Doing a test blind, or double-blind, is essential. But the test method matters greatly to what the test can reveal.
Listening to a single loudspeaker - the single stimulus method - is not very useful as it relies heavily on our poor auditory memory. Only if the speaker has an obvious flaw, like a howling resonance, is it likely to stand out. Listening to different speakers in different rooms is almost useless. Speakers with minor flaws, especially those associated with spectral balance or uniformity (on or off axis) can be adapted to - the human "breaks in". Prolonged listening to a wide variety of material is useful.
An A vs. B test is excellent at revealing differences - remember to balance A to B and B to A sequences. Problems shared by both speakers may go unnoticed, though.
Multiple comparisons of three or four loudspeakers are best, and of course, the most difficult to organize. It is good that mono listening is the most revealing listening format
. Why? Because what listeners are required to do in a test is to:
1. separate the sound of the speaker from that of the room - which is why we do all tests in the same room, using positional substitution or at least close spacing to minimize room interaction variations, especially in the bass.
2. separate the sound of the program from that of the speaker and the room.
Having multiple loudspeakers makes all of this very much easier. It is quickly obvious how timbre is modified by each of the speakers, and having varied programs will reveal different kinds of defects. The most obvious problems are associated with resonances and the associated spectral irregularities. Inconsistent off axis performance is likely the second most common issue.
Low-frequency extension is a significant factor, as bass contributes about 30% of the factor weighting in an overall sound quality evaluation. Other things being equal the speaker with the lowest bass will have an advantage.

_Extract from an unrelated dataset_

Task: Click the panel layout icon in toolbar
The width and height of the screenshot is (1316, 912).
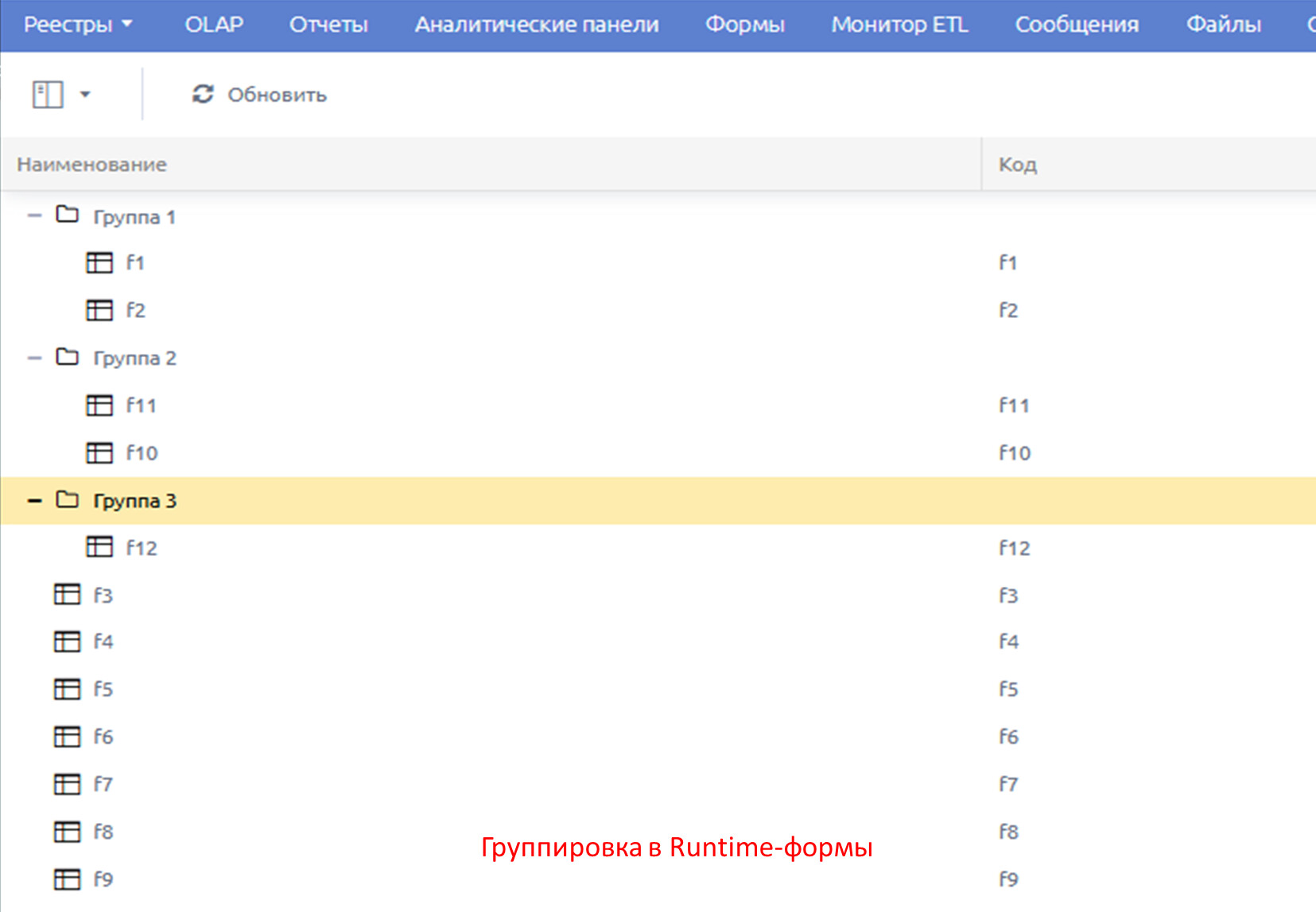Action: point(48,95)
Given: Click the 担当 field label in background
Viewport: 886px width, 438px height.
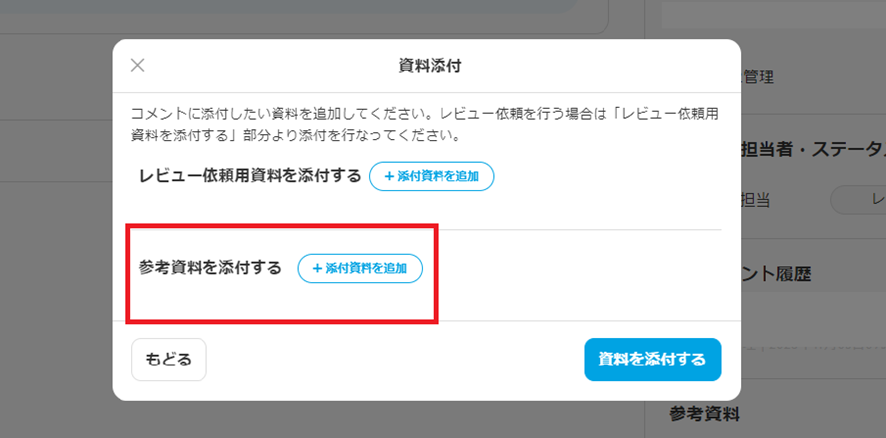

Equal loudness presentations are the goal, but with the differences in frequency response it may not be possible to achieve perfectly. The good news is that resonances, the most common flaws, are not very sensitive to playback level. Spectral balance is more sensitive because of the equal loudness contours (a.k.a Fletcher/Munson curves). But this is also an issue in program - the circle of confusion - which is why varied program sources are needed. Solo voices and musical instruments are good for demos, but not very revealing in listening tests. Don't get hung up on your favorite recording.